Task prompt: Reproduce the data below verbatim, starting at the line that contains "Toggle proportional editing" and ending at the line that contains "point(321,677)".

• • •

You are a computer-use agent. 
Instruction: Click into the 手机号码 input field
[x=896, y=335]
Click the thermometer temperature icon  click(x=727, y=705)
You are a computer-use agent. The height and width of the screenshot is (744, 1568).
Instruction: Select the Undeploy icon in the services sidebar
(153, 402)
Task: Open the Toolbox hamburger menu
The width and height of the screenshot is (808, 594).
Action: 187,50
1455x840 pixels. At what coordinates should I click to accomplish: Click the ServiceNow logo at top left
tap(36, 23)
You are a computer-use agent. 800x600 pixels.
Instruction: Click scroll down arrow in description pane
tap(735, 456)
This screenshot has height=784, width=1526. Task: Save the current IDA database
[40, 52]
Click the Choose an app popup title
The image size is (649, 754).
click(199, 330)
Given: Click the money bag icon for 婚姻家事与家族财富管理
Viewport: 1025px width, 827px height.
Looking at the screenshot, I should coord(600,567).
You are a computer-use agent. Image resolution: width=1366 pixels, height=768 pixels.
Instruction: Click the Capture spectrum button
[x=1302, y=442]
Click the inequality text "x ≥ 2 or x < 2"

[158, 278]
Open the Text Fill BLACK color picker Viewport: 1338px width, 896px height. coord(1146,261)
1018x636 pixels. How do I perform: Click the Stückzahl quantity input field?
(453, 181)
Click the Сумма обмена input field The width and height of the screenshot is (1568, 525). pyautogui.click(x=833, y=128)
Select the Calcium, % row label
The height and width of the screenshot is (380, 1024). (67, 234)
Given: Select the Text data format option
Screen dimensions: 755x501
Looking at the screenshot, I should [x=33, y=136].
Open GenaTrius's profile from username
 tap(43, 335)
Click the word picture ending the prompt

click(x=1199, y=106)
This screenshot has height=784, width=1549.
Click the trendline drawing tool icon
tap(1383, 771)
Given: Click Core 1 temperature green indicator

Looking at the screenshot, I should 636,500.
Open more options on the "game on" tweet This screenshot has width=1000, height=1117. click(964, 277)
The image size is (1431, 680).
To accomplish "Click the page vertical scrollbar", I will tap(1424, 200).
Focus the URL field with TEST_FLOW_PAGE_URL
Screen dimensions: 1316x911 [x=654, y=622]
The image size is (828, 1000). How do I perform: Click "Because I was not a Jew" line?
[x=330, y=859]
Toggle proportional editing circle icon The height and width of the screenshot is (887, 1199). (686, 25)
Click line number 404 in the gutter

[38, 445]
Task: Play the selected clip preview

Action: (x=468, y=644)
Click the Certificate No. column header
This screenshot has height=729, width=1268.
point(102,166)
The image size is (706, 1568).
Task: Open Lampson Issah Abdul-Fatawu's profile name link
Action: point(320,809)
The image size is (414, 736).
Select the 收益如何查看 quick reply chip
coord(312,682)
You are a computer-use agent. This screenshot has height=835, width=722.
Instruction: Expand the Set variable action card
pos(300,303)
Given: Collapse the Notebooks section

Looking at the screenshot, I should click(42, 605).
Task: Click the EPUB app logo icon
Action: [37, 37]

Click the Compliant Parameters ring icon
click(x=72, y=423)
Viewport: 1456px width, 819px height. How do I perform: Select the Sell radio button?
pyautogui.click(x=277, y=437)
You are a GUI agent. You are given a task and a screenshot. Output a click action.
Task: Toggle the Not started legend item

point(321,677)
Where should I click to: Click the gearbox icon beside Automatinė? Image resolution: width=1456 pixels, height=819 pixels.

• • •

Solution for this task:
Toggle proportional editing circle icon The height and width of the screenshot is (887, 1199). (686, 25)
Click line number 404 in the gutter

[38, 445]
Task: Play the selected clip preview

Action: (x=468, y=644)
Click the Certificate No. column header
This screenshot has height=729, width=1268.
point(102,166)
The image size is (706, 1568).
Task: Open Lampson Issah Abdul-Fatawu's profile name link
Action: point(320,809)
The image size is (414, 736).
Select the 收益如何查看 quick reply chip
coord(312,682)
You are a computer-use agent. This screenshot has height=835, width=722.
Instruction: Expand the Set variable action card
pos(300,303)
Given: Collapse the Notebooks section

Looking at the screenshot, I should click(42, 605).
Task: Click the EPUB app logo icon
Action: [37, 37]

Click the Compliant Parameters ring icon
click(x=72, y=423)
Viewport: 1456px width, 819px height. How do I perform: Select the Sell radio button?
pyautogui.click(x=277, y=437)
You are a GUI agent. You are given a task and a screenshot. Output a click action.
Task: Toggle the Not started legend item

point(321,677)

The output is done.